### Written exercise
In the pandas notebook excerpt, what does [] access by default on a DataFrame?

### Selected extract
--

There are more plot options inside pandas.tools.plotting:


In [ ]:
# Is there correlations between the northern and southern sea level timeseries we loaded?
from pandas.tools.plotting import scatter_matrix
scatter_matrix(mean_sea_level, figsize=LARGE_FIGSIZE);

We will confirm the correlations we think we see further down...

EXERCISE: Refer to exercises/aapl_adj_close_plot/aapl_adj_close_plot.ipynb

5. Accessing data

The general philosophy for accessing values inside a Pandas datastructure is that, unlike a numpy array that only allows to index using integers a Series allows to index with the values inside the index. That makes the code more readable.

In a series


In [ ]:
full_globe_temp

In [ ]:
# By default [] on a series accesses values using the index, not the location in the series
# print(temp1[0])  # This would to fail!!

In [ ]:
# This index is non-trivial though (will talk more about these datetime objects further down):
full_globe_temp.index.dtype

In [ ]:
first_date = full_globe_temp.index[0]
first_date == pd.Timestamp('1880')

In [ ]:
# By default [] on a series accesses values using the index, not the location in the series
print(full_globe_temp[pd.Timestamp('1880')])
# print(temp1[0])  # This would fail!!

In [ ]:
# Another more explicit way to do the same thing is to use loc
print(full_globe_temp.loc[pd.Timestamp('1990')])
print(full_globe_temp.iloc[0], full_globe_temp.iloc[-1])

In [ ]:
# Year of the last record?
full_globe_temp.index[-1]

In [ ]:
# New records can be added:
full_globe_temp[pd.Timestamp('2011')] = np.nan

In a dataframe


In [ ]:
# In 2D, same idea, though in a DF [] accesses columns (Series)
giss_temp["Jan"]

In [ ]:
# while .loc and .iloc allow to access individual values, slices or masked selections:
print(giss_temp.loc[1979, "Dec"])

--

### Data provided
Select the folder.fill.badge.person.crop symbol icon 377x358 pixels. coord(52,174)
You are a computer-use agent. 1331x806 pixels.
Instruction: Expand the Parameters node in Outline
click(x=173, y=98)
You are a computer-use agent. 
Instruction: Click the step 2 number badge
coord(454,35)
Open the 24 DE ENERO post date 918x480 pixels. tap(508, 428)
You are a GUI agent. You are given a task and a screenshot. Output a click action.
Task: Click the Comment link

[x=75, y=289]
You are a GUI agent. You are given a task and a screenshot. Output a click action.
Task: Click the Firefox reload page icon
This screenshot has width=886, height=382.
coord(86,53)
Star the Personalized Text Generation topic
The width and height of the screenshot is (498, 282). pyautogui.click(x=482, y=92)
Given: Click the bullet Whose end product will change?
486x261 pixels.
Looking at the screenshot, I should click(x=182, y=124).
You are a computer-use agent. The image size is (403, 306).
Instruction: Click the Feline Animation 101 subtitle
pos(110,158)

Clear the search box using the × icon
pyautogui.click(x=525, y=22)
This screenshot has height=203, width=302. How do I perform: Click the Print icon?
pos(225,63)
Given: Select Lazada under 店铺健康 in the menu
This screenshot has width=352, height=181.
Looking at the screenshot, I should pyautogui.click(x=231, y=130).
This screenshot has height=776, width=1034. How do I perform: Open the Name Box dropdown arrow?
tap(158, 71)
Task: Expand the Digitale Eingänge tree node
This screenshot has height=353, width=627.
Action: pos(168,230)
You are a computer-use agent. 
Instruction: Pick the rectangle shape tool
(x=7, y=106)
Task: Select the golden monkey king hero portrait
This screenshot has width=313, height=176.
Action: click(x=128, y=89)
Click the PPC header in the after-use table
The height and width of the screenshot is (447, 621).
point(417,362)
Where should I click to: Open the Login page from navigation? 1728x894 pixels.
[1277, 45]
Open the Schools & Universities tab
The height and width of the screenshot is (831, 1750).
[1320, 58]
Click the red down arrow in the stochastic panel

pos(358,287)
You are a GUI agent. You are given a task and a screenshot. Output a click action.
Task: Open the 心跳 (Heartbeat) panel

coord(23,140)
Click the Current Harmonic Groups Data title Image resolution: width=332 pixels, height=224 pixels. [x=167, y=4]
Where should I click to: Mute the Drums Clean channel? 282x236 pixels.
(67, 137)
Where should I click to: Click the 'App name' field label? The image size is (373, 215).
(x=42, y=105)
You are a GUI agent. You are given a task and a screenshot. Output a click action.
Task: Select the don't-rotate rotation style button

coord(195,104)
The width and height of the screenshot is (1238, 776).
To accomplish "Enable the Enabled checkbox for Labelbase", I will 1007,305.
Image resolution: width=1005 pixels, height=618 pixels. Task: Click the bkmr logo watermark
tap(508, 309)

--

### Final answer
Columns (Series).